**Directions**
Reproduce word for word the items starting with the line that contains "Locate an element on the screen. The" and continuing through the line that contains "composer-bar is located". Leave the pictures out of your copy.

**Collected data**
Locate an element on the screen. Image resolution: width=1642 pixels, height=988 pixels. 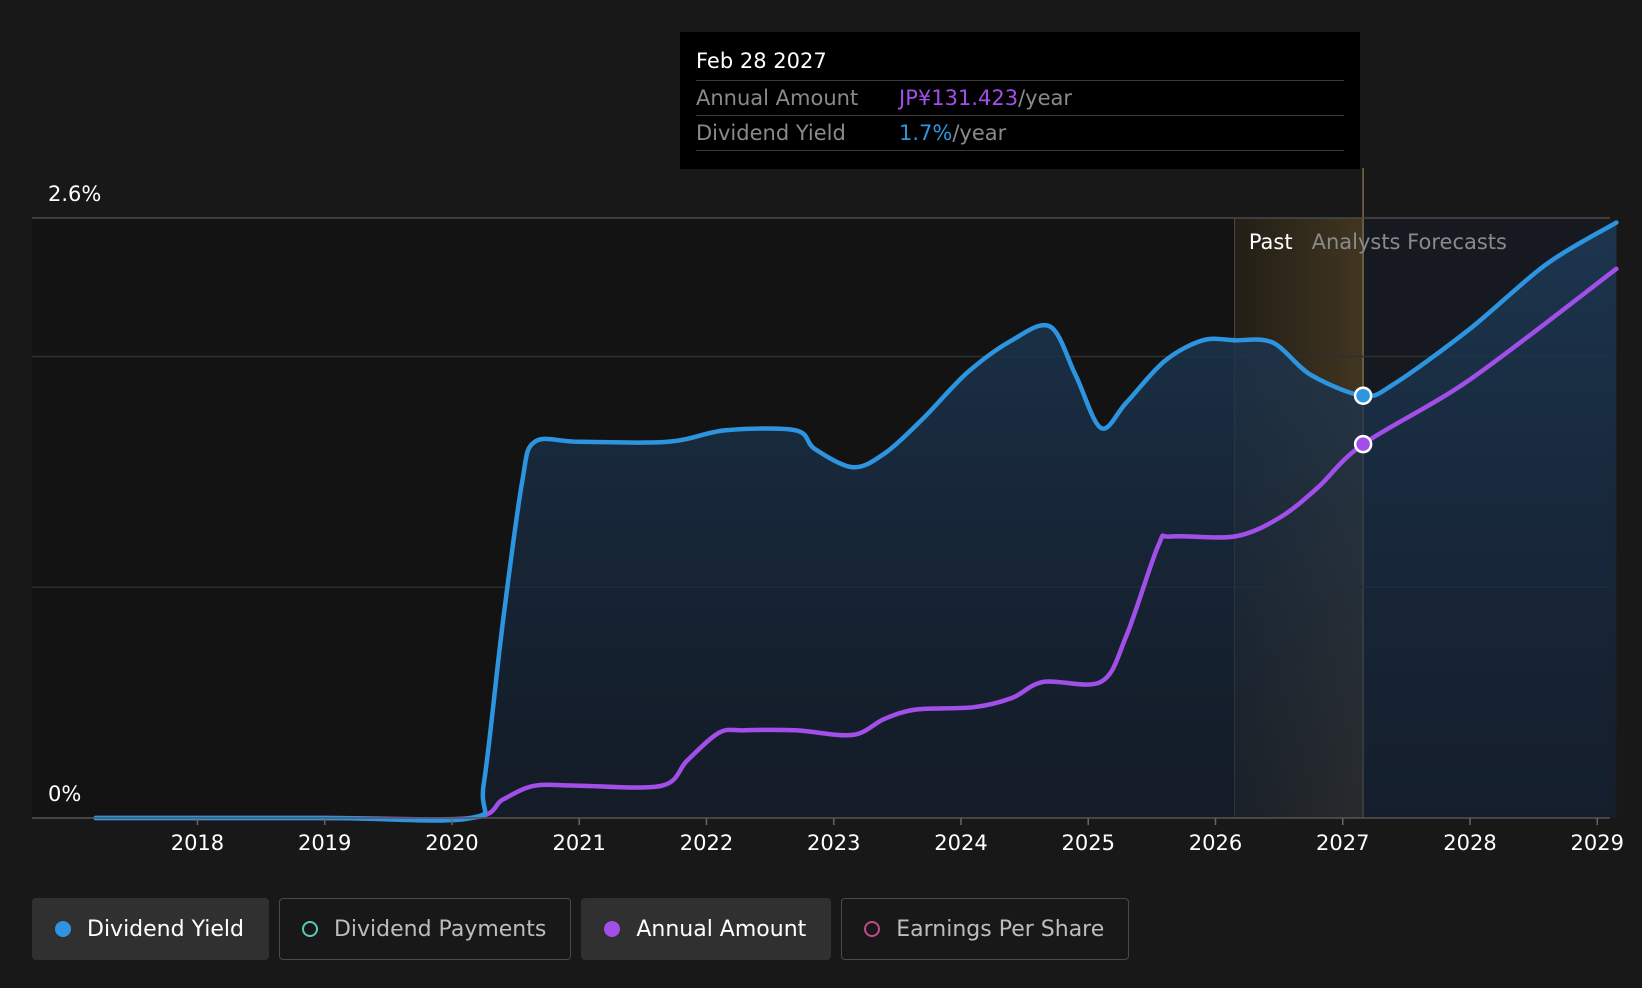
legend-toggle-dividend-payments: Dividend Payments is located at coordinates (425, 929).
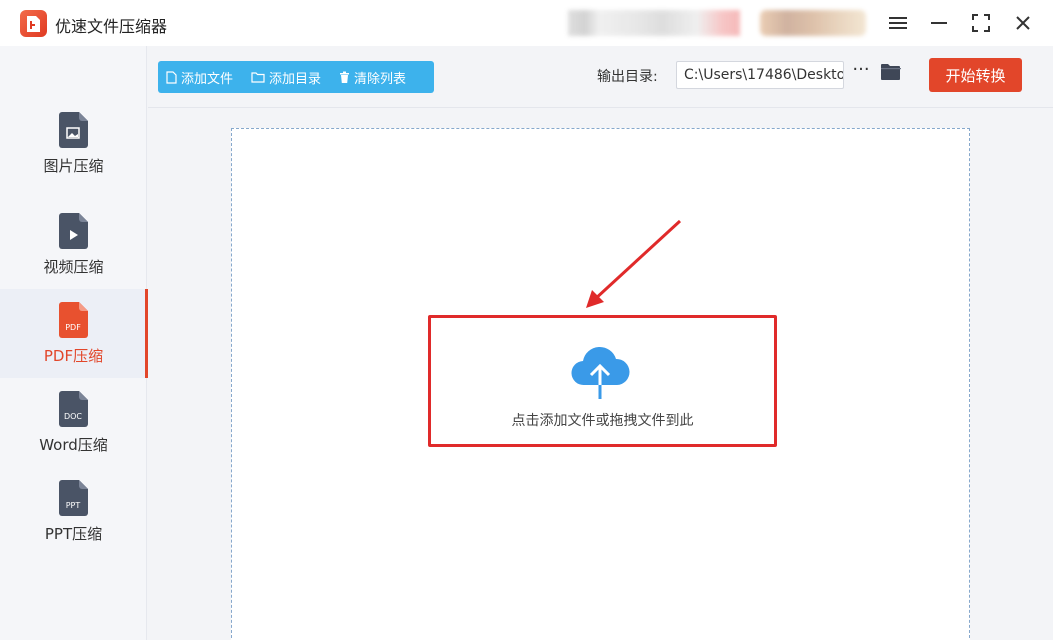  I want to click on add-file-button: 添加文件, so click(200, 78).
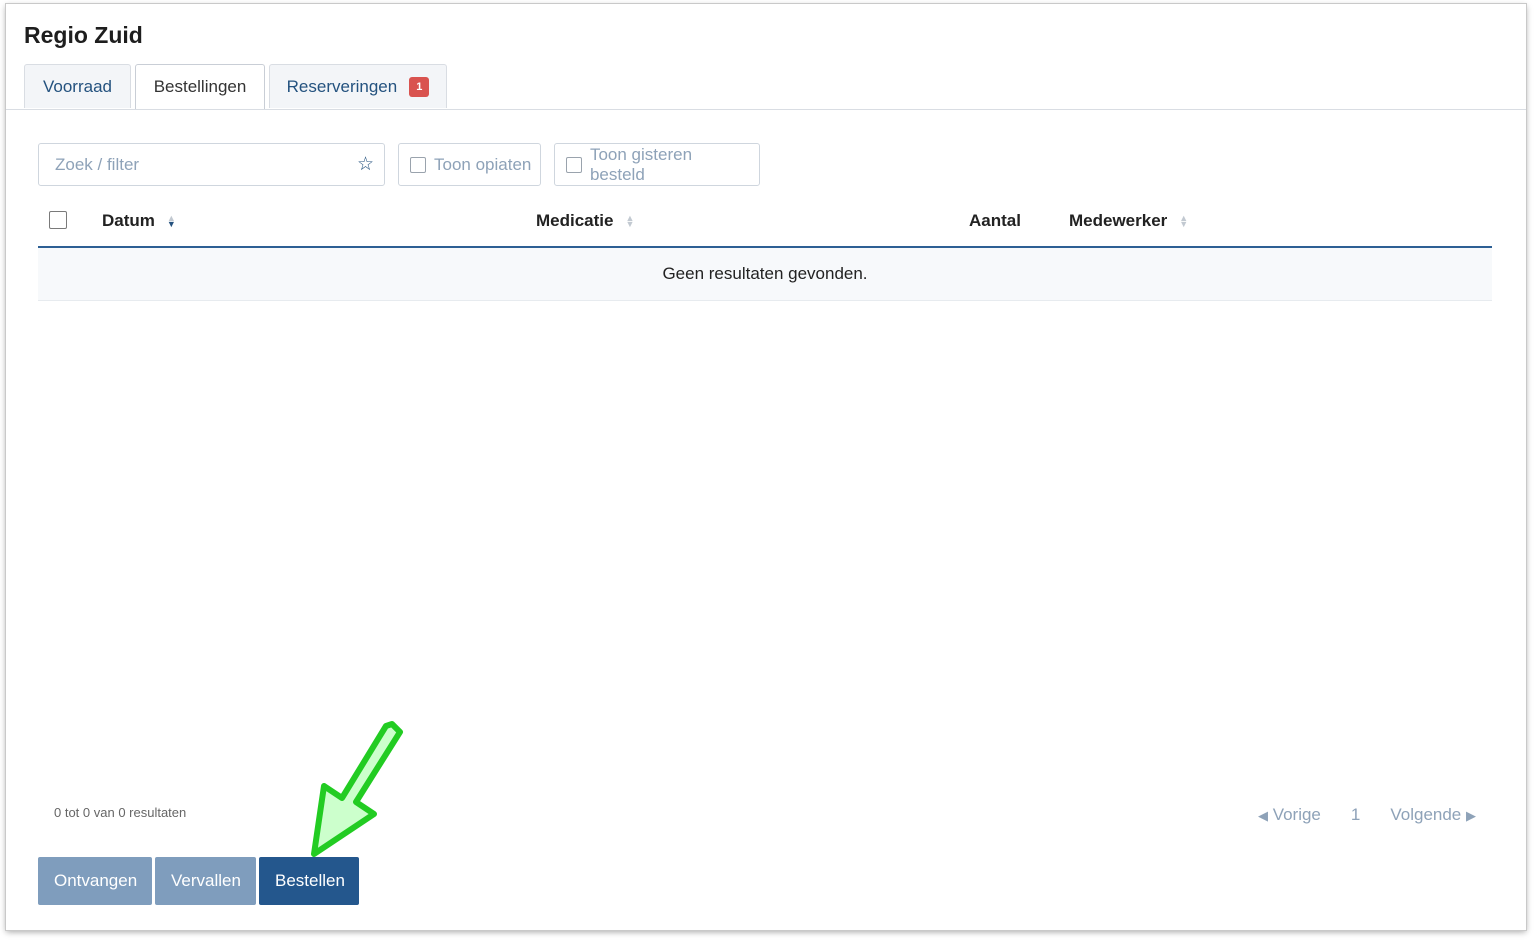  Describe the element at coordinates (765, 274) in the screenshot. I see `empty-table-message: Geen resultaten gevonden.` at that location.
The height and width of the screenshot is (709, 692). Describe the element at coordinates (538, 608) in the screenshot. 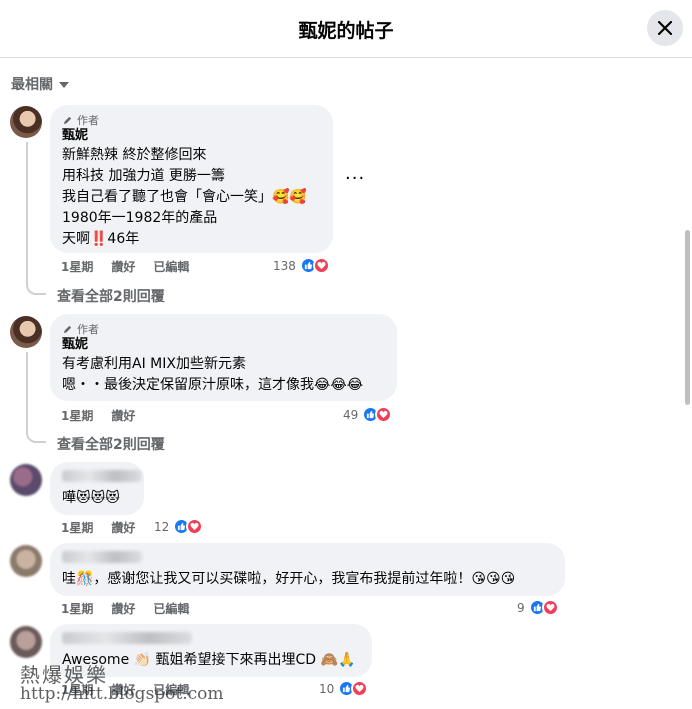

I see `reaction-summary: 9` at that location.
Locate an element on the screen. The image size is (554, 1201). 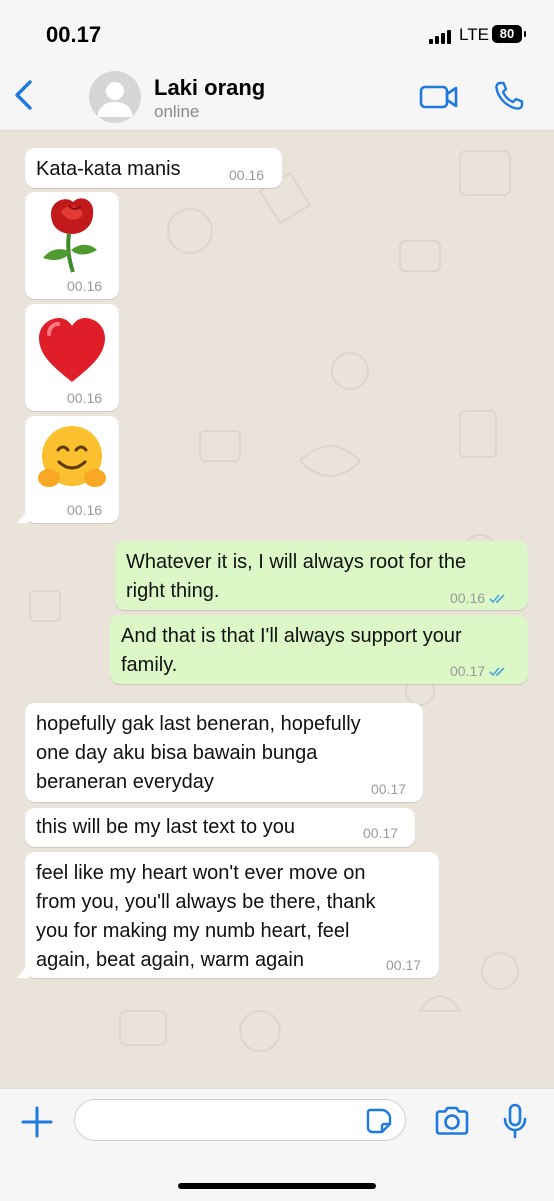
composer-bar is located at coordinates (277, 1144).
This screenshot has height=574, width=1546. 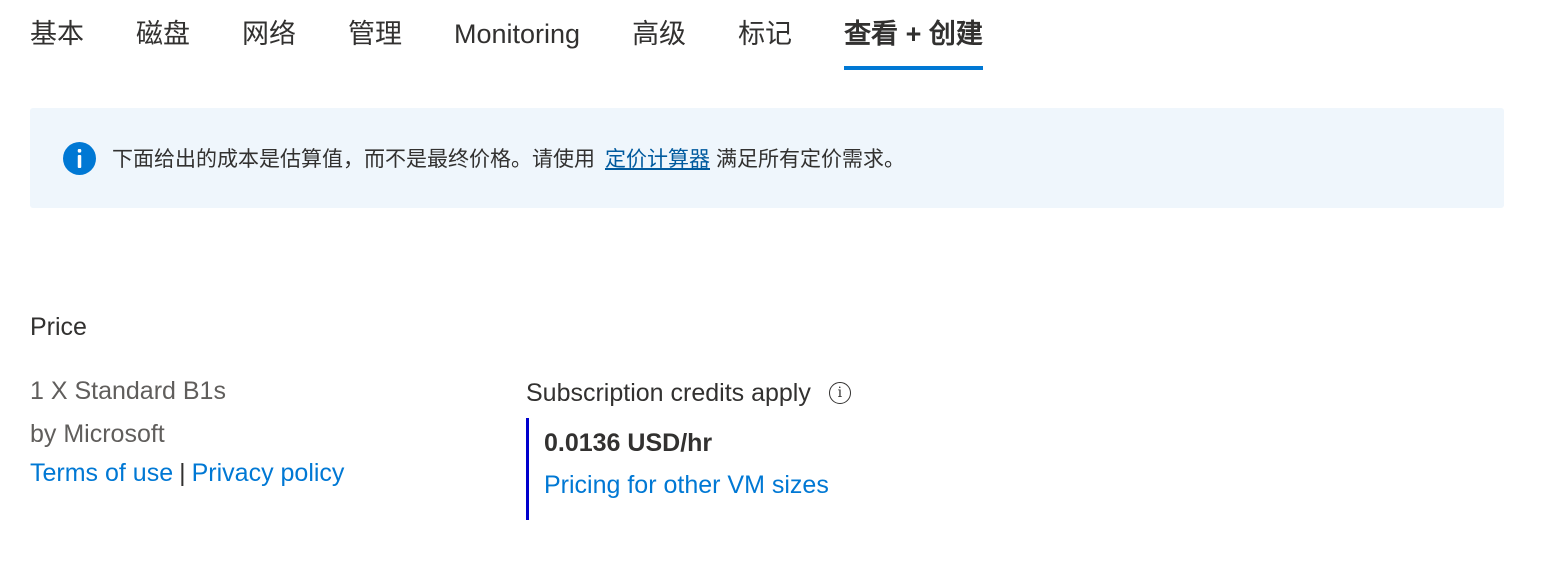 What do you see at coordinates (686, 485) in the screenshot?
I see `other-vm-sizes-link: Pricing for other VM sizes` at bounding box center [686, 485].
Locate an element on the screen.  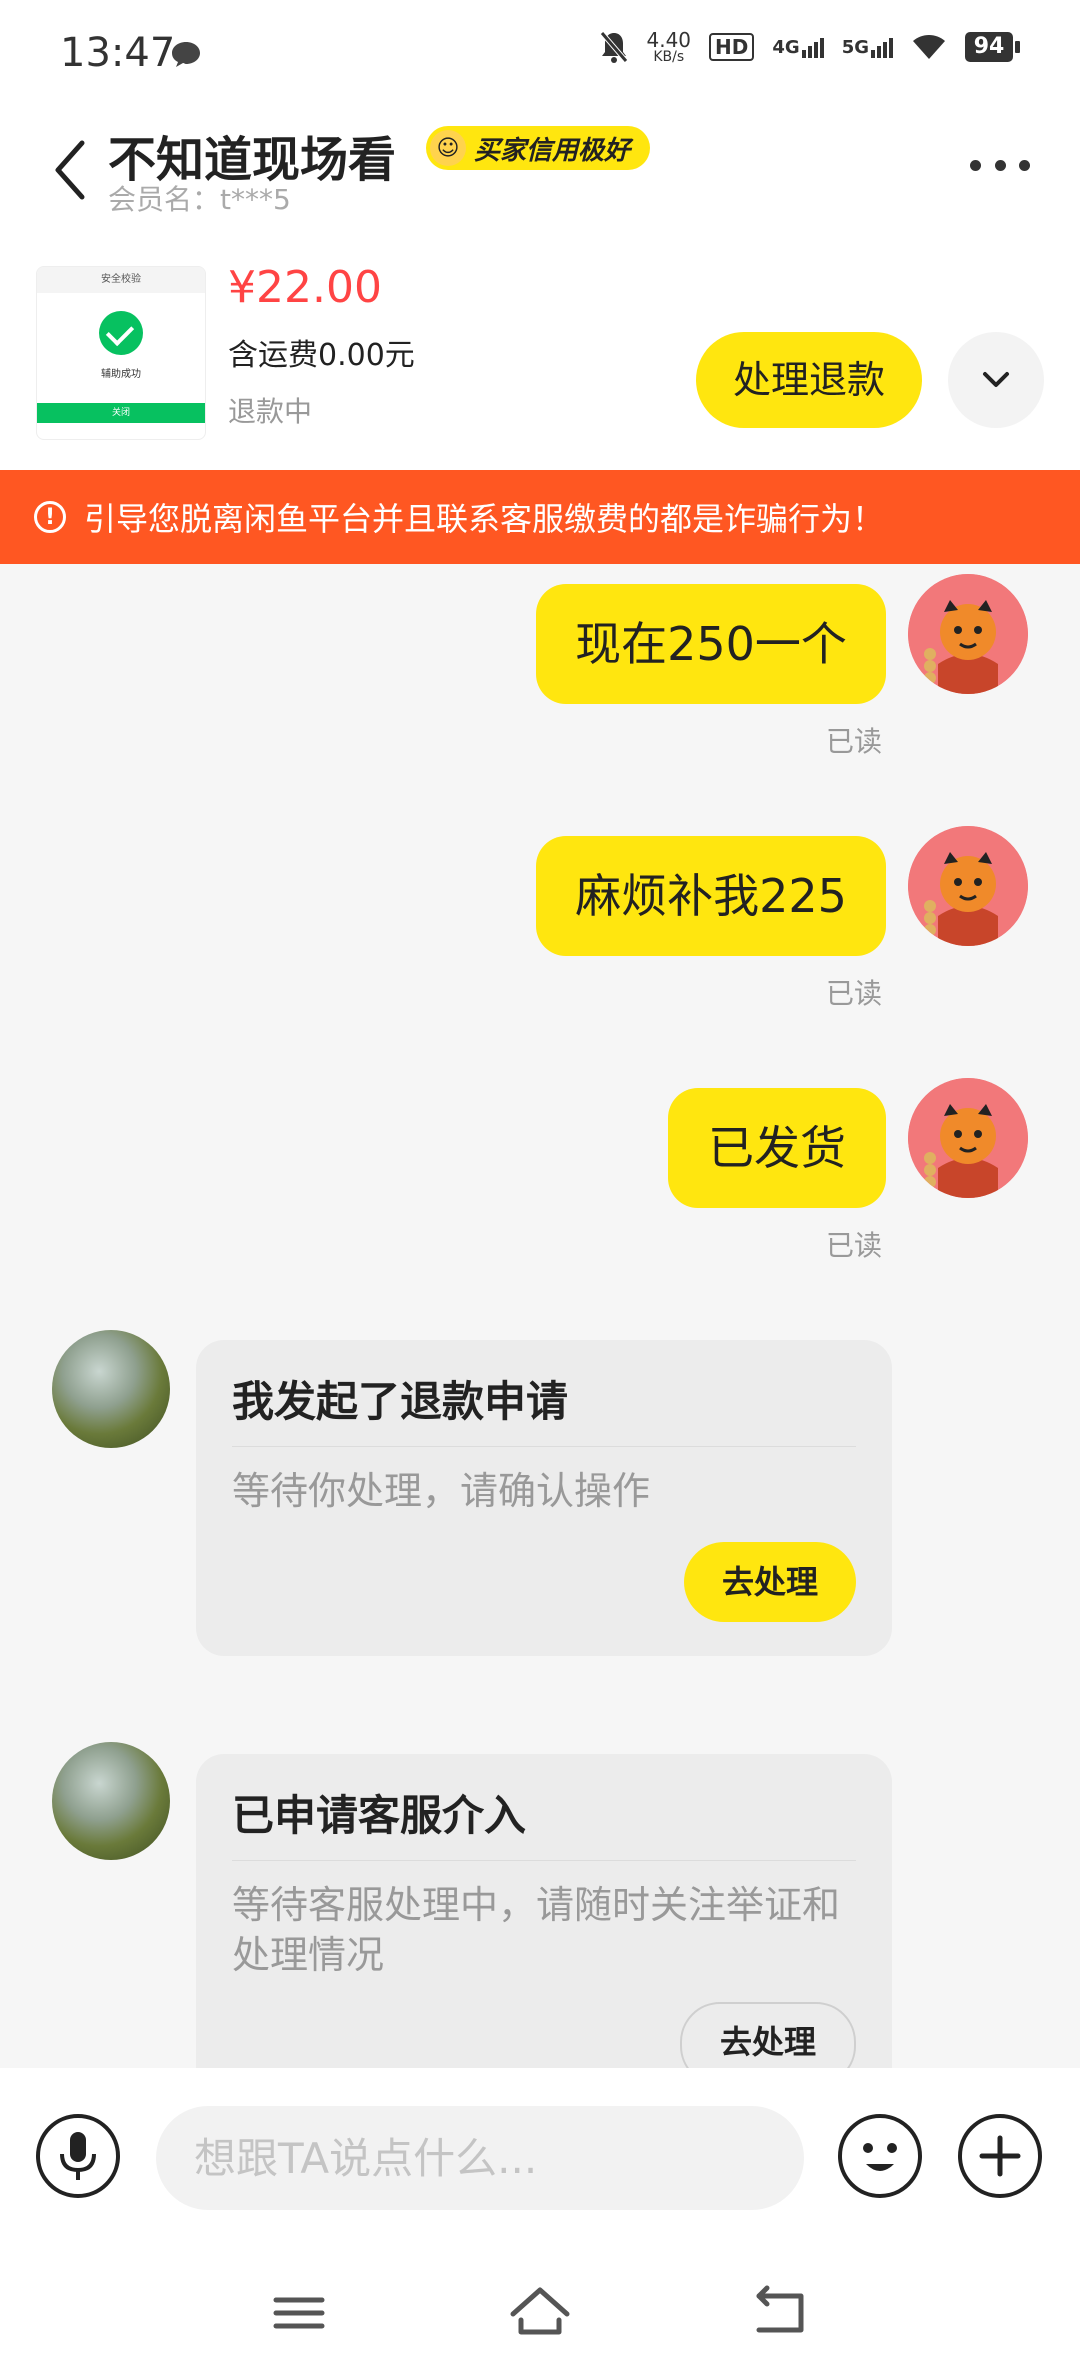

**Answer space**
Locate an element on the screen. The image size is (554, 1201). 
composer-bar is located at coordinates (277, 1144).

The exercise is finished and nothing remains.